第97話 魔人の領域の監視 その二

 ベガルタ北部の魔人数の変動が意外と多いことに気づきましたが、その理由についてはわかりません。

 何らかの対外活動をしているとは思われるのですけれど、その対象地域がどこなのかわからないのはちょっと不安ですよね。


 周回衛星のセンサーは意外と感度が低いので、魔人が一定の場所に留まらないと感知できないのです。

 飛行艇に備え付けたセンサーはかなり感度が高いので、移動している魔人も捉えられるのですけれど、周回衛星の方はそこまで精緻ではないんです。

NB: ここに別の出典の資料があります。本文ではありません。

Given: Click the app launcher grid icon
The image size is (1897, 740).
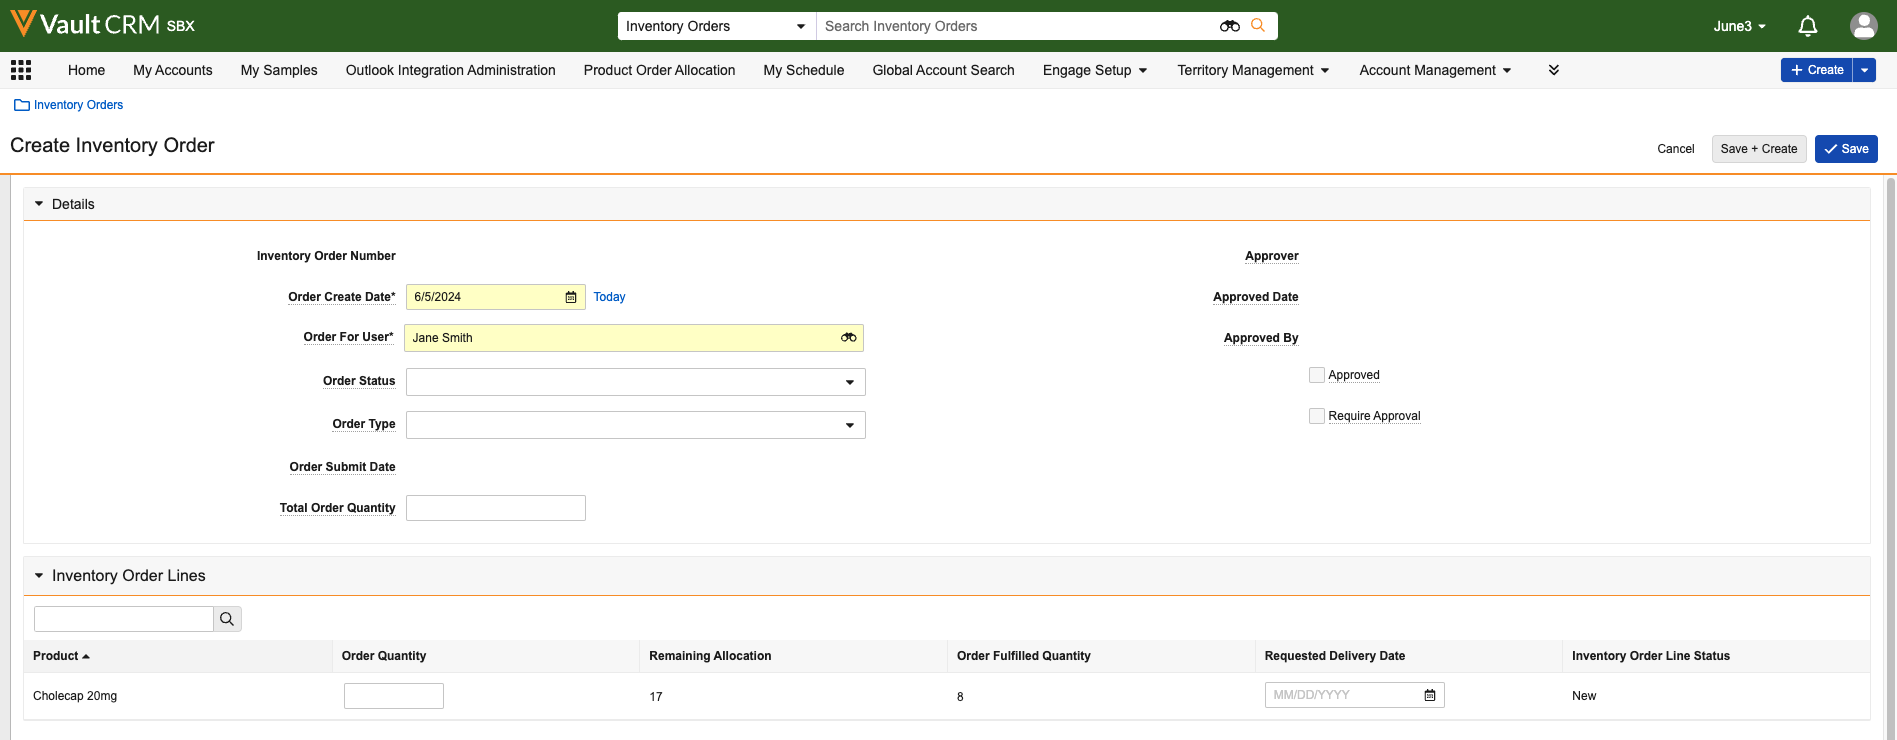Looking at the screenshot, I should (21, 70).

 周回衛星を小型軽量化するために色々と無理をした結果ですね。

 衛星を大型化すると飛行艇で一度に12基も運搬することができないから小型軽量化したわけですが、ある意味でもう少し大型化して感度の高いセンサーにしておいた方が良かったのかも知れません。


 いずれ1年後くらいには周回衛星を交換する必要が生じると思いますので、その時期に合わせて計画的に大型化するようにしたいと思います。

 ところでベガルタ北部の調査を打ち切った翌日に、如実な変化が生じました。


 ベガルタ北部の魔人200名ほどが一斉にアドリアル海(コラルゾン大陸、ベガルタ大陸、それにコラ大陸に囲まれた海域)西部にある島へ移動したのです。

 勿論空間転移によるものなんですけれど、幸いにして、周回衛星の一つがその転移直前に当該上空を通過し、継続的な常駐状態が出現したためにそこに跳んだものと判断できました。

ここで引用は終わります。